Created by powerful multinational corporations such as Monsanto and Bayer, genetically engineered (GE) products are ultimately produced for profit.
The prohibition or even labelling of GE foods is resisted by the industry and often referred to by them as a ‘barrier to trade’.
Trading away rights
In trade deals such as the
US-Australia Free Trade Agreement
(FTA), the GE industry attempts to push its products onto the world.
The World Trade Organisation (WTO) has also been criticised for
promoting corporate interests in the name of trade. The
Biosafety Protocol
allows countries the right to ban imports of living modified organisms
and can act as a safeguard against the US-led push to force GE products
onto consumers worldwide.
GE spin
Corporate spin that GE will solve world hunger is a myth. Instead,
GE crops are grown to sell patented seeds and their accompanying
chemicals.
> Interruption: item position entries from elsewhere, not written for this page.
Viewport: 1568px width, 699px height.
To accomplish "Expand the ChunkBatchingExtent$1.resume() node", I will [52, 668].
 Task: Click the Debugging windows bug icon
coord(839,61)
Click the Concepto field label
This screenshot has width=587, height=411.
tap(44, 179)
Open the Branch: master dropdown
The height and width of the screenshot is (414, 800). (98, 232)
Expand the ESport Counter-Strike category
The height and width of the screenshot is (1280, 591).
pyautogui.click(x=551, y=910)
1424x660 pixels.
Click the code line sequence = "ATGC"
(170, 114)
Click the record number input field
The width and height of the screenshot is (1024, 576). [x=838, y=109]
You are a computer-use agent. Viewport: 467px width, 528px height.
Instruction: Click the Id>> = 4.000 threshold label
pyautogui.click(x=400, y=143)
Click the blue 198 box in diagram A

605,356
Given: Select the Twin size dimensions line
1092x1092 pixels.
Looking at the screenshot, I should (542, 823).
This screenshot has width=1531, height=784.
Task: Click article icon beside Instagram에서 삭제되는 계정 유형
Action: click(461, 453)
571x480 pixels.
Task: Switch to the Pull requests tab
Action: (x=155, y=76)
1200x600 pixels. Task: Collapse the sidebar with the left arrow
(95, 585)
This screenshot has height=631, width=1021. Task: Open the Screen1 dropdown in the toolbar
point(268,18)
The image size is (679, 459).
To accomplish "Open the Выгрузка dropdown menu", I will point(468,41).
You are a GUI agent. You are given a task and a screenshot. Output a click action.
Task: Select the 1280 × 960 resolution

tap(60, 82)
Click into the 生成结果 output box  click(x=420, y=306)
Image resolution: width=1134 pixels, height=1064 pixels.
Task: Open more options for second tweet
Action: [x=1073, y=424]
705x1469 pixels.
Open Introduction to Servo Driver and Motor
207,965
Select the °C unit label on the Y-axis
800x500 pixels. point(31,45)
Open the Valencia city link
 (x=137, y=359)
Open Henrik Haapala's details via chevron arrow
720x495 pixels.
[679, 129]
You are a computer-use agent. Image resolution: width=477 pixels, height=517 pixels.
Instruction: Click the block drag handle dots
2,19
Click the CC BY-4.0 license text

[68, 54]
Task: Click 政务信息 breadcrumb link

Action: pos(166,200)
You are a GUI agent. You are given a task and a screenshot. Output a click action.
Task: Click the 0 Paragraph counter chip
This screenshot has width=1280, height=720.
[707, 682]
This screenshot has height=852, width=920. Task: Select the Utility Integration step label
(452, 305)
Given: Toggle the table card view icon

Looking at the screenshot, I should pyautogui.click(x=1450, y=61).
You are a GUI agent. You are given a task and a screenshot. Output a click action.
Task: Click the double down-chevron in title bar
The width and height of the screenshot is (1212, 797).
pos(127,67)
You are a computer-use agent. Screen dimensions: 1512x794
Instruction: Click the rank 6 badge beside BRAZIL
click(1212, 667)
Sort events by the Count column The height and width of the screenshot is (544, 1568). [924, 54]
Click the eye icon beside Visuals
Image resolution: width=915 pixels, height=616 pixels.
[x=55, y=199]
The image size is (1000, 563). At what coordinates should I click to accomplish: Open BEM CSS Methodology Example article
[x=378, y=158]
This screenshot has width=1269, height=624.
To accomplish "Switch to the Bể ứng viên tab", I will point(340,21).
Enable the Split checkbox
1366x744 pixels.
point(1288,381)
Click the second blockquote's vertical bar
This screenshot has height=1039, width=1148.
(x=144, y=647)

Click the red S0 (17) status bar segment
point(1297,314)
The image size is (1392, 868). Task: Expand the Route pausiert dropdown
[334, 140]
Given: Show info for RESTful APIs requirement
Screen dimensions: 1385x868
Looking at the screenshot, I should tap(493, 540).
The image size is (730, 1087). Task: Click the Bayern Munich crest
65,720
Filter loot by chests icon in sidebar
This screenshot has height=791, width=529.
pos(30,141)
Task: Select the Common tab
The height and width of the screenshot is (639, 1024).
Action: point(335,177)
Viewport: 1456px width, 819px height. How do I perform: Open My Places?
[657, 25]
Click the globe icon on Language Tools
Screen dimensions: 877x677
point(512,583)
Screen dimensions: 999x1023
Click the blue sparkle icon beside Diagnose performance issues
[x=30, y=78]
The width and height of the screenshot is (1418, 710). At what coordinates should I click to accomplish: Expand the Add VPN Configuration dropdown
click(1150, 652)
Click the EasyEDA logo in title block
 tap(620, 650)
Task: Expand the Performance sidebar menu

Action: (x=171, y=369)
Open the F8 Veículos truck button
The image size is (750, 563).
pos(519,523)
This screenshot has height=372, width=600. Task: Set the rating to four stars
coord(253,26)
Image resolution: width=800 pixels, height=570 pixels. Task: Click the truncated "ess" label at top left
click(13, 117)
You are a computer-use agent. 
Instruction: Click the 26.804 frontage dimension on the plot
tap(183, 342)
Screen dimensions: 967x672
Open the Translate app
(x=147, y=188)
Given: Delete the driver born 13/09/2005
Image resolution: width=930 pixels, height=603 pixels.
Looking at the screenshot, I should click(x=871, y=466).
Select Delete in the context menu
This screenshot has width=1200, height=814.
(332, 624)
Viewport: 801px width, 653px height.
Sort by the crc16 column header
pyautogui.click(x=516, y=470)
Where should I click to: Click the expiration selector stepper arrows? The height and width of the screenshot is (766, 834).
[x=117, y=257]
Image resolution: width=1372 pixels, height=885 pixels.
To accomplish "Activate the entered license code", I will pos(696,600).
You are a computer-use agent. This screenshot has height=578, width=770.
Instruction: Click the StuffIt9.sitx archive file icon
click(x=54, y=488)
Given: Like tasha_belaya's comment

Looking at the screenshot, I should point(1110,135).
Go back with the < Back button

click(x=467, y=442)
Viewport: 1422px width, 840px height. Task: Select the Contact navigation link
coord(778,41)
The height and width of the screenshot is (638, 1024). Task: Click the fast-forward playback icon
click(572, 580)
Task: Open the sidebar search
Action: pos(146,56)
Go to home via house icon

Far from feeding the world, up to 80 per cent of the
resultant crops are used to feed animals – animals bred for products
mostly consumed in Europe, the Americas and Japan.
Commercialising life itself
The GE industry also exerts its corporate control by
patenting its GE products.
Patents on living organisms such as seeds, allow corporations to
privatise and commercialise life itself. GE patents are enabling
corporations like Monsanto to receive royalties for living products.
Several farmers have been jailed in the US for patent violation and
companies such as Monsanto are investigating approximately 500 farmers
and farms for evidence of use of Monsanto’s patented products. Further,
any farmer who chooses GE seeds must not only sign a legally binding
contract, but is prohibited from collecting and reusing his seed
according to the age-old farming practice.
Controlling patents can also give rise to issues of
biopiracy- which is effectively the theft of traditional ecological and biological knowledge from indigenous peoples.
Notorious history
US-based Monsanto is responsible for 91 per cent of all GE crops
worldwide. With a history as one of the world's most notorious chemical
polluters, would you trust Monsanto products in your food or fields?